::: MATERIAL SUPPLIED

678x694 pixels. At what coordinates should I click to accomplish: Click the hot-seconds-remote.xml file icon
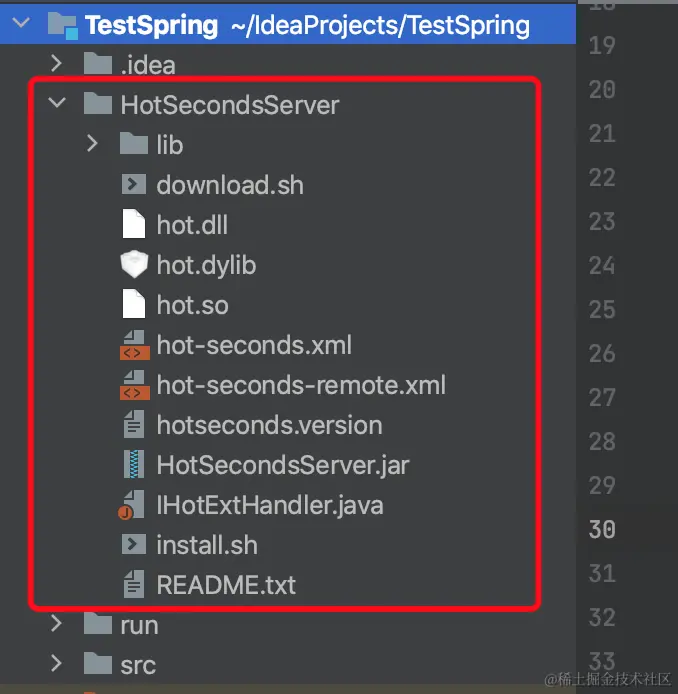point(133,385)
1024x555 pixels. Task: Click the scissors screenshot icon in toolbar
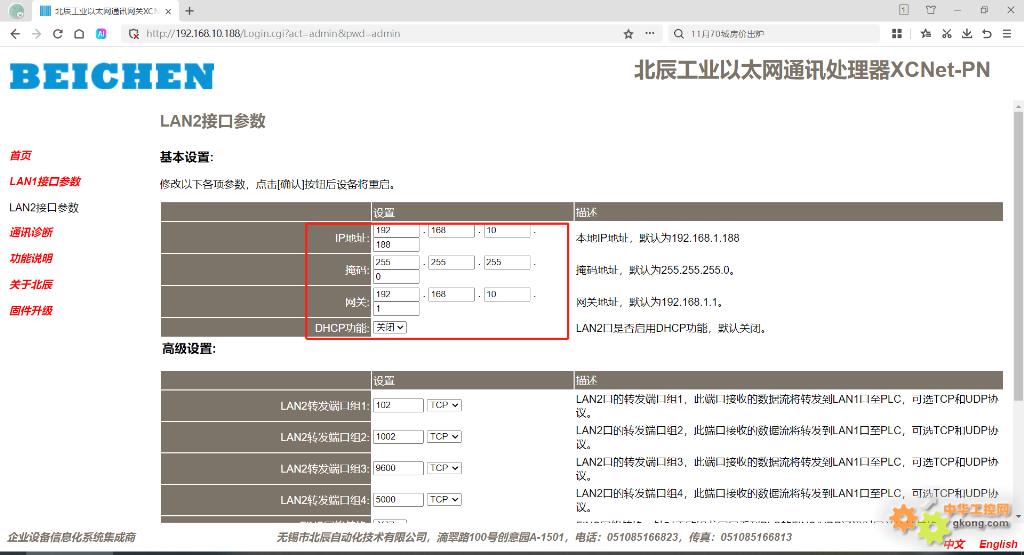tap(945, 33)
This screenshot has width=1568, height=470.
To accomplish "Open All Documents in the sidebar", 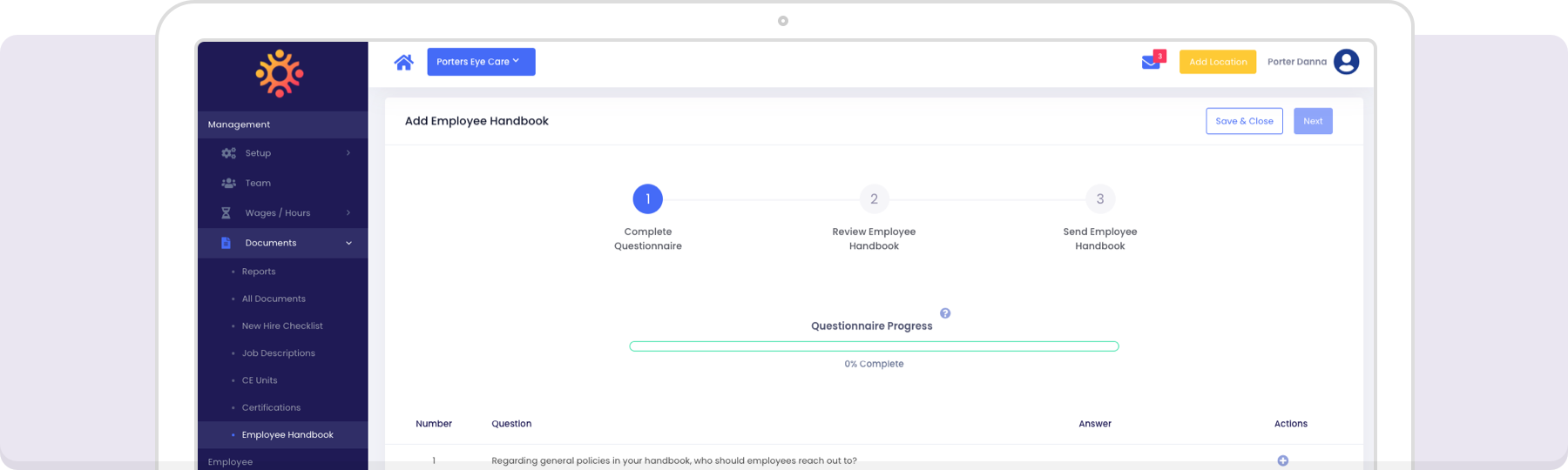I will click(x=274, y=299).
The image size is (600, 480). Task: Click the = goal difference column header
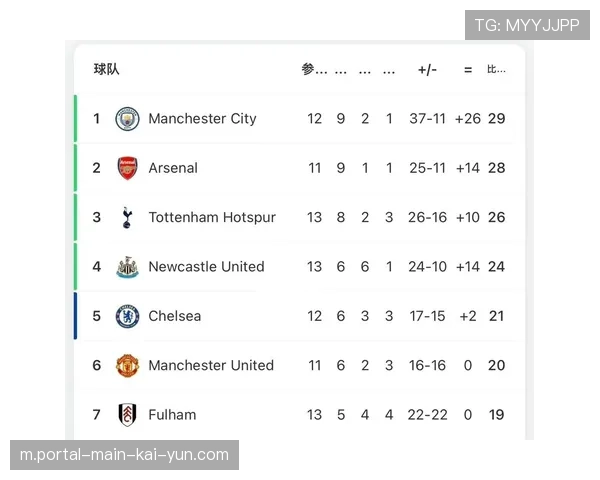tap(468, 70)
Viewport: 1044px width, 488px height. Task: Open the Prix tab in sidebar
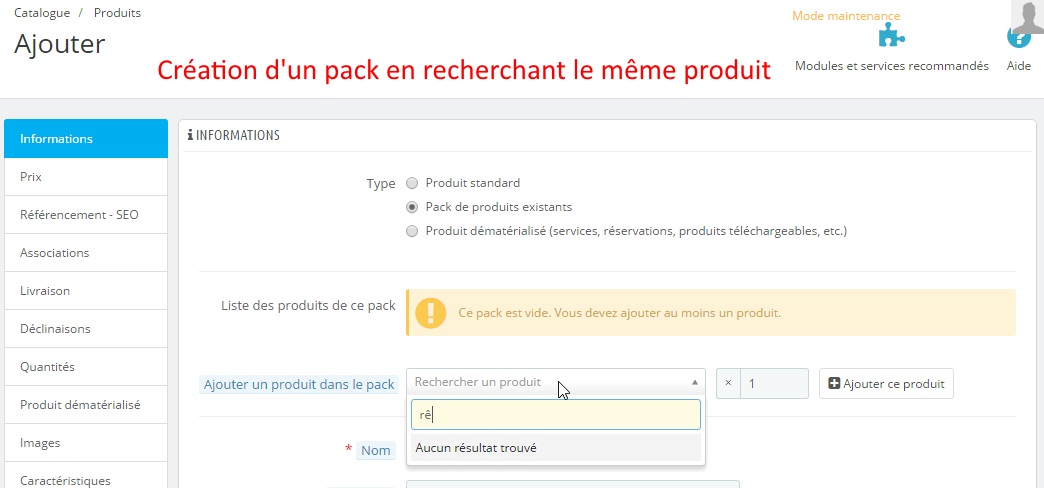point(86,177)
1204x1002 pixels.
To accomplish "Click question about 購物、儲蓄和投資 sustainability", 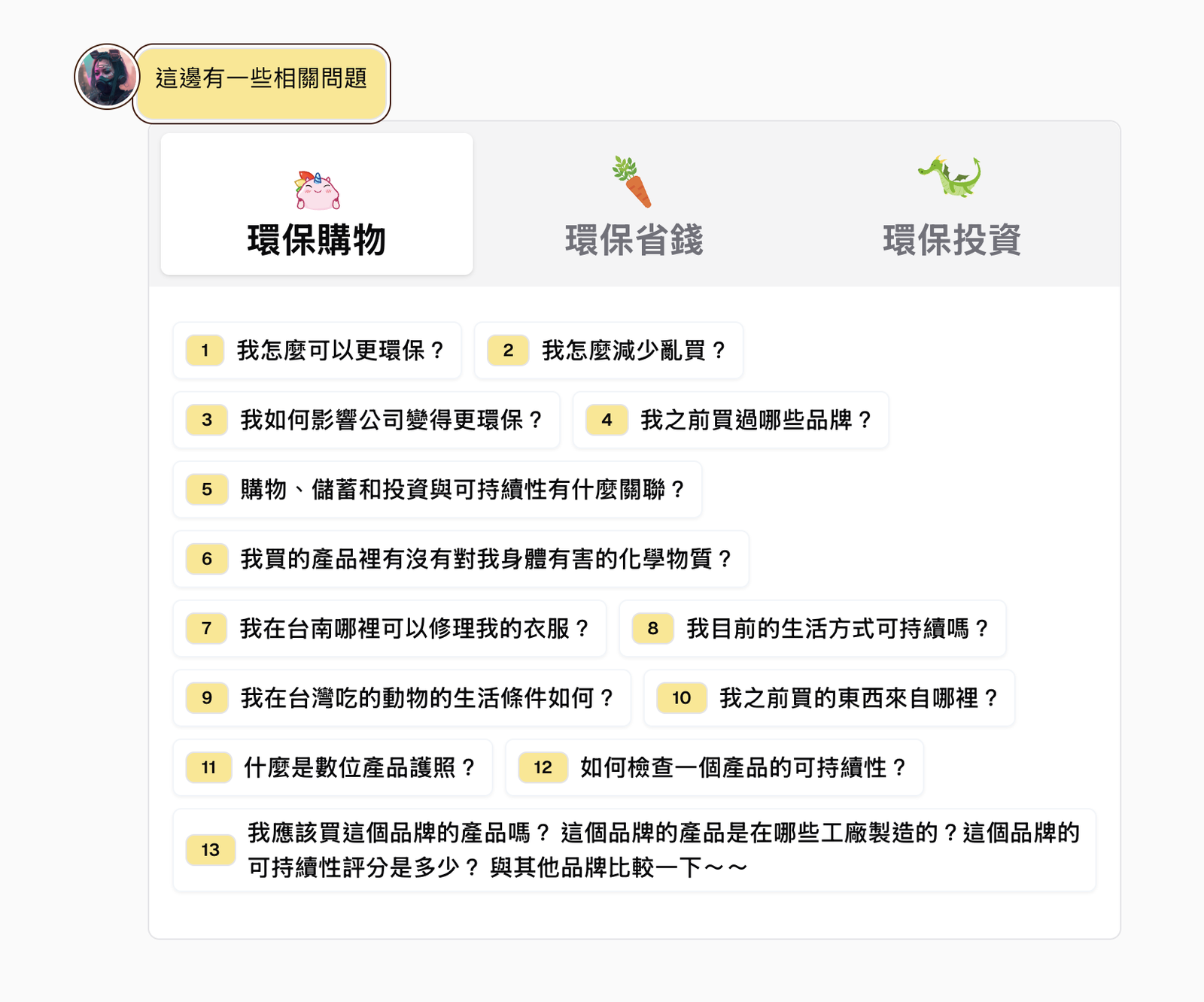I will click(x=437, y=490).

::::::
::: MATERIAL SUPPLIED

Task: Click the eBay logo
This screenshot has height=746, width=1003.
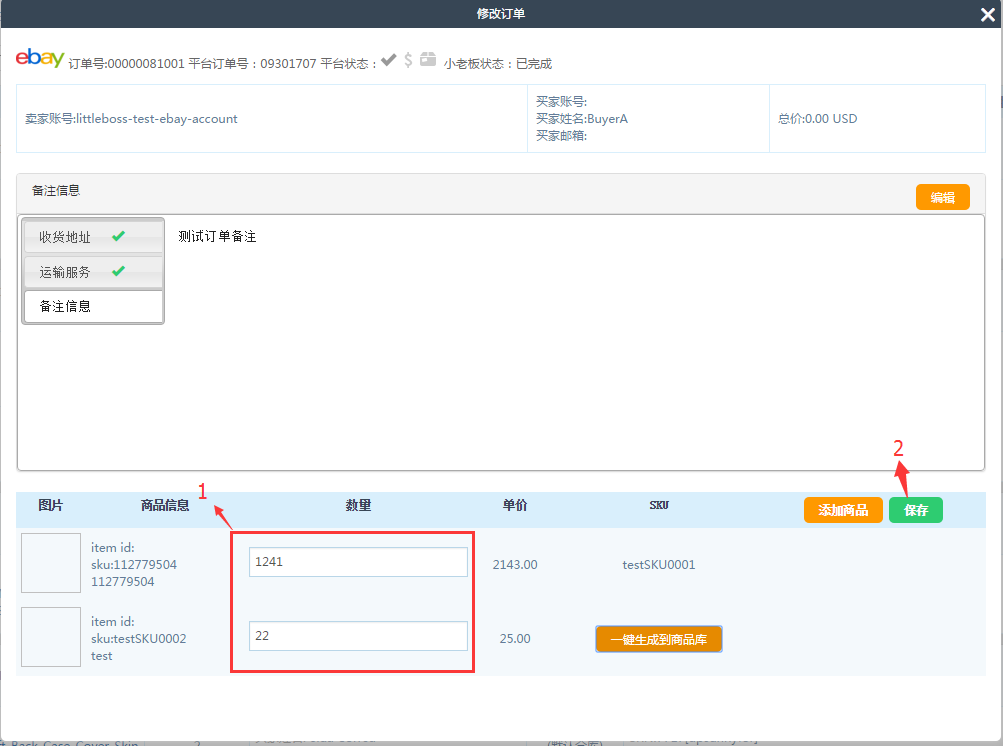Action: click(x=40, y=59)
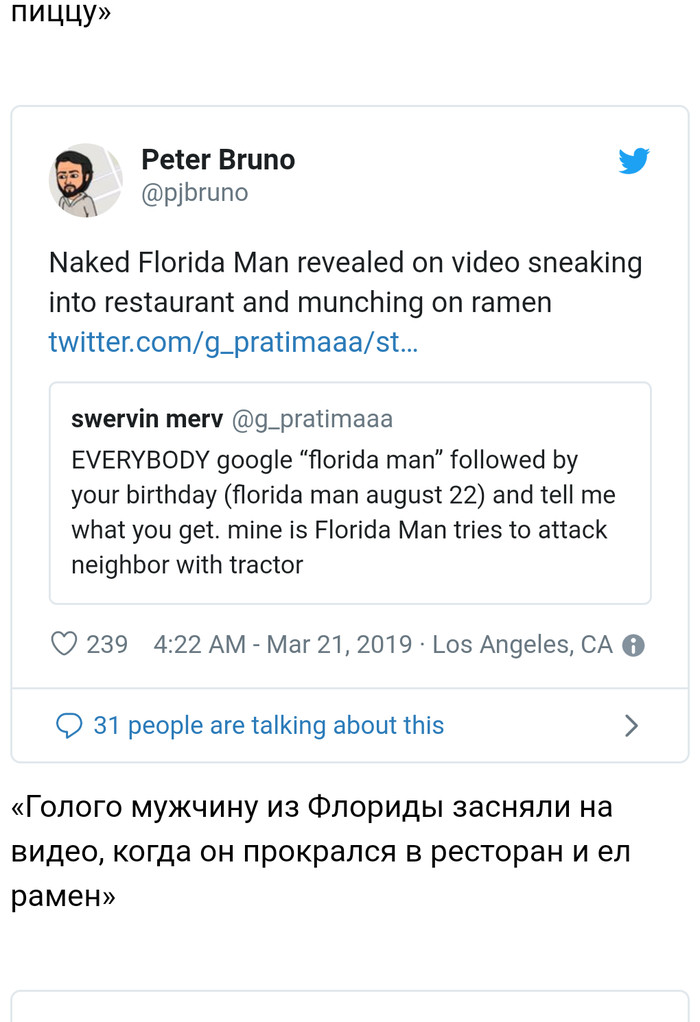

::::::

▸ **DIRECTION**
Reproduce the entries beginning with the line containing "Task: Click the eBay logo" and continuing through the line containing "Action: click(x=40, y=59)", shifting every coordinate in the answers up by 66 and omitting the pictures.

▸ **TASK RESULT**
Task: Click the eBay logo
This screenshot has height=746, width=1003.
Action: click(x=106, y=125)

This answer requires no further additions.